# start of Exercise materials

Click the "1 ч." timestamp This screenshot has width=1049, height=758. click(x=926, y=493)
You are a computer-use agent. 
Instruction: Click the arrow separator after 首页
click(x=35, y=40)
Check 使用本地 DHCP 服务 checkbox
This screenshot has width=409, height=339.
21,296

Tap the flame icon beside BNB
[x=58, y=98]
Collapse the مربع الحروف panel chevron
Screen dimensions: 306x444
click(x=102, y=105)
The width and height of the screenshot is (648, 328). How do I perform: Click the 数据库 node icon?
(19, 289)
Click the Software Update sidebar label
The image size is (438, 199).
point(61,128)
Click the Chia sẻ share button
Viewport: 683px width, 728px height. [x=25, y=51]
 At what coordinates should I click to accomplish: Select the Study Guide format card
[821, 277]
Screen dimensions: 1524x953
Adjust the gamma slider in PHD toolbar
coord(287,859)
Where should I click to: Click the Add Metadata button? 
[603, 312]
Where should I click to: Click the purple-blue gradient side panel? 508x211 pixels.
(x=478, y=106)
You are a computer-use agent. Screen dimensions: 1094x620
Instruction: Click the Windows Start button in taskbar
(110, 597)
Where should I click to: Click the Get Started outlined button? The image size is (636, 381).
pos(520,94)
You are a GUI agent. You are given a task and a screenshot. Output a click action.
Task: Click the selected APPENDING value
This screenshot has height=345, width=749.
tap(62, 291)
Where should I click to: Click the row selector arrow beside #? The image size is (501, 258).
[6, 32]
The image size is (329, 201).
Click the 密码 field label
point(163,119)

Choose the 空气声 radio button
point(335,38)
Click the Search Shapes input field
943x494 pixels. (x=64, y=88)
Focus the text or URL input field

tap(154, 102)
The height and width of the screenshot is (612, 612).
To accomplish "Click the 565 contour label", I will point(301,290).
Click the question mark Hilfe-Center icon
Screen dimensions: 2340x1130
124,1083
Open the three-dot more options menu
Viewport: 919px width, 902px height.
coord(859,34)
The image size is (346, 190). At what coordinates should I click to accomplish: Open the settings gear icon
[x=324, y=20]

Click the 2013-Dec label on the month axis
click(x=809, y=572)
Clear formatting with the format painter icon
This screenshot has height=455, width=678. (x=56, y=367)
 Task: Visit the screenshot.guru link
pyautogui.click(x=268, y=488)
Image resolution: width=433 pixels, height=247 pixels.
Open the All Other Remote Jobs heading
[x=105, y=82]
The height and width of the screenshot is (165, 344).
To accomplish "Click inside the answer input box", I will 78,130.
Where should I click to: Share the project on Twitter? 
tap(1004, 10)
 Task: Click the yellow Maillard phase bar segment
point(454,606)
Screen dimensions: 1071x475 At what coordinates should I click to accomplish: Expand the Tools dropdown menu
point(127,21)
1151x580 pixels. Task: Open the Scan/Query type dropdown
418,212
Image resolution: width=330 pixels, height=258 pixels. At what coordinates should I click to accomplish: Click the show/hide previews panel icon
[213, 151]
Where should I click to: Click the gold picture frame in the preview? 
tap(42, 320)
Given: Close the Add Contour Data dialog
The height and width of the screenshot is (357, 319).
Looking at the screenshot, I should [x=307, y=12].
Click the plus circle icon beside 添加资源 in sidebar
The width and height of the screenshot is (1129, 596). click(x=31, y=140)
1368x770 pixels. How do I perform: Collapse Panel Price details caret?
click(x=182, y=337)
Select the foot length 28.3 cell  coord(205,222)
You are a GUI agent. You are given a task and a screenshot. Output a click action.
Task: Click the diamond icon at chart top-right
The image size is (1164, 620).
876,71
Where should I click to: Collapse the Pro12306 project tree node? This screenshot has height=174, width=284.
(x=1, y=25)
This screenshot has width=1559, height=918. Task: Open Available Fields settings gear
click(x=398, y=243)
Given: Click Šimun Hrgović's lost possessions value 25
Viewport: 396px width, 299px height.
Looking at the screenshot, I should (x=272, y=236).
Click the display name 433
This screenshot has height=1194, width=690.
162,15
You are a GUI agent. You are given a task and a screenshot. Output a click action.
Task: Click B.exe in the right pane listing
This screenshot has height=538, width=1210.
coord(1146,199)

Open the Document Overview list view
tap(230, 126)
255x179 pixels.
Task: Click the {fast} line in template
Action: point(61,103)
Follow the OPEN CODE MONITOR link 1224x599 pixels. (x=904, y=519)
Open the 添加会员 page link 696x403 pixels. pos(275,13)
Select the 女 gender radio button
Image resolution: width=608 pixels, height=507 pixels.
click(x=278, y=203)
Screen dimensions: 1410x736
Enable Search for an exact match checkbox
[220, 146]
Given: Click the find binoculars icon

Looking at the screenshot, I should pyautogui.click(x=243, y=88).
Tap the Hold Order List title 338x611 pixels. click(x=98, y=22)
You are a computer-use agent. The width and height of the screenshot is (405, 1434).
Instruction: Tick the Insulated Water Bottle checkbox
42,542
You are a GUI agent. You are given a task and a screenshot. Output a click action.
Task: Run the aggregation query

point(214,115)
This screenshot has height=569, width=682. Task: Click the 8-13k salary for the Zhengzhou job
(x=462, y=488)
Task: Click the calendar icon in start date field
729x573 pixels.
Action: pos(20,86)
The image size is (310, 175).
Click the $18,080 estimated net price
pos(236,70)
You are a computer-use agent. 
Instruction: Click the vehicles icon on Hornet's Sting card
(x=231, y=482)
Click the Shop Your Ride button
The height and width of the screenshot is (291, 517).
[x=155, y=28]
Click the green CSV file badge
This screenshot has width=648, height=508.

# end of Exercise materials

● **Problem details**:
Rewrite all of the entries above with every occurrence of "computer-use agent" replaced by "computer-use assistant", leaving everything else unchanged.

● **Result of the task**:
Click the "1 ч." timestamp This screenshot has width=1049, height=758. click(x=926, y=493)
You are a computer-use assistant. 
Instruction: Click the arrow separator after 首页
click(x=35, y=40)
Check 使用本地 DHCP 服务 checkbox
This screenshot has width=409, height=339.
21,296

Tap the flame icon beside BNB
[x=58, y=98]
Collapse the مربع الحروف panel chevron
Screen dimensions: 306x444
click(x=102, y=105)
The width and height of the screenshot is (648, 328). How do I perform: Click the 数据库 node icon?
(19, 289)
Click the Software Update sidebar label
The image size is (438, 199).
point(61,128)
Click the Chia sẻ share button
Viewport: 683px width, 728px height. [x=25, y=51]
 At what coordinates should I click to accomplish: Select the Study Guide format card
[821, 277]
Screen dimensions: 1524x953
Adjust the gamma slider in PHD toolbar
coord(287,859)
Where should I click to: Click the Add Metadata button? 
[603, 312]
Where should I click to: Click the purple-blue gradient side panel? 508x211 pixels.
(x=478, y=106)
You are a computer-use assistant. Screen dimensions: 1094x620
Instruction: Click the Windows Start button in taskbar
(110, 597)
Where should I click to: Click the Get Started outlined button? The image size is (636, 381).
pos(520,94)
You are a GUI agent. You are given a task and a screenshot. Output a click action.
Task: Click the selected APPENDING value
This screenshot has height=345, width=749.
tap(62, 291)
Where should I click to: Click the row selector arrow beside #? The image size is (501, 258).
[6, 32]
The image size is (329, 201).
Click the 密码 field label
point(163,119)

Choose the 空气声 radio button
point(335,38)
Click the Search Shapes input field
943x494 pixels. (x=64, y=88)
Focus the text or URL input field

tap(154, 102)
The height and width of the screenshot is (612, 612).
To accomplish "Click the 565 contour label", I will point(301,290).
Click the question mark Hilfe-Center icon
Screen dimensions: 2340x1130
124,1083
Open the three-dot more options menu
Viewport: 919px width, 902px height.
coord(859,34)
The image size is (346, 190). At what coordinates should I click to accomplish: Open the settings gear icon
[x=324, y=20]

Click the 2013-Dec label on the month axis
click(x=809, y=572)
Clear formatting with the format painter icon
This screenshot has height=455, width=678. (x=56, y=367)
 Task: Visit the screenshot.guru link
pyautogui.click(x=268, y=488)
Image resolution: width=433 pixels, height=247 pixels.
Open the All Other Remote Jobs heading
[x=105, y=82]
The height and width of the screenshot is (165, 344).
To accomplish "Click inside the answer input box", I will 78,130.
Where should I click to: Share the project on Twitter? 
tap(1004, 10)
 Task: Click the yellow Maillard phase bar segment
point(454,606)
Screen dimensions: 1071x475 At what coordinates should I click to accomplish: Expand the Tools dropdown menu
point(127,21)
1151x580 pixels. Task: Open the Scan/Query type dropdown
418,212
Image resolution: width=330 pixels, height=258 pixels. At what coordinates should I click to accomplish: Click the show/hide previews panel icon
[213, 151]
Where should I click to: Click the gold picture frame in the preview? 
tap(42, 320)
Given: Close the Add Contour Data dialog
The height and width of the screenshot is (357, 319).
Looking at the screenshot, I should [x=307, y=12].
Click the plus circle icon beside 添加资源 in sidebar
The width and height of the screenshot is (1129, 596). click(x=31, y=140)
1368x770 pixels. How do I perform: Collapse Panel Price details caret?
click(x=182, y=337)
Select the foot length 28.3 cell  coord(205,222)
You are a GUI agent. You are given a task and a screenshot. Output a click action.
Task: Click the diamond icon at chart top-right
The image size is (1164, 620).
876,71
Where should I click to: Collapse the Pro12306 project tree node? This screenshot has height=174, width=284.
(x=1, y=25)
This screenshot has width=1559, height=918. Task: Open Available Fields settings gear
click(x=398, y=243)
Given: Click Šimun Hrgović's lost possessions value 25
Viewport: 396px width, 299px height.
Looking at the screenshot, I should (x=272, y=236).
Click the display name 433
This screenshot has height=1194, width=690.
162,15
You are a GUI agent. You are given a task and a screenshot. Output a click action.
Task: Click B.exe in the right pane listing
This screenshot has height=538, width=1210.
coord(1146,199)

Open the Document Overview list view
tap(230, 126)
255x179 pixels.
Task: Click the {fast} line in template
Action: point(61,103)
Follow the OPEN CODE MONITOR link 1224x599 pixels. (x=904, y=519)
Open the 添加会员 page link 696x403 pixels. pos(275,13)
Select the 女 gender radio button
Image resolution: width=608 pixels, height=507 pixels.
click(x=278, y=203)
Screen dimensions: 1410x736
Enable Search for an exact match checkbox
[220, 146]
Given: Click the find binoculars icon

Looking at the screenshot, I should pyautogui.click(x=243, y=88).
Tap the Hold Order List title 338x611 pixels. click(x=98, y=22)
You are a computer-use assistant. The width and height of the screenshot is (405, 1434).
Instruction: Tick the Insulated Water Bottle checkbox
42,542
You are a GUI agent. You are given a task and a screenshot. Output a click action.
Task: Run the aggregation query

point(214,115)
This screenshot has height=569, width=682. Task: Click the 8-13k salary for the Zhengzhou job
(x=462, y=488)
Task: Click the calendar icon in start date field
729x573 pixels.
Action: pos(20,86)
The image size is (310, 175).
Click the $18,080 estimated net price
pos(236,70)
You are a computer-use assistant. 
Instruction: Click the vehicles icon on Hornet's Sting card
(x=231, y=482)
Click the Shop Your Ride button
The height and width of the screenshot is (291, 517).
[x=155, y=28]
Click the green CSV file badge
This screenshot has width=648, height=508.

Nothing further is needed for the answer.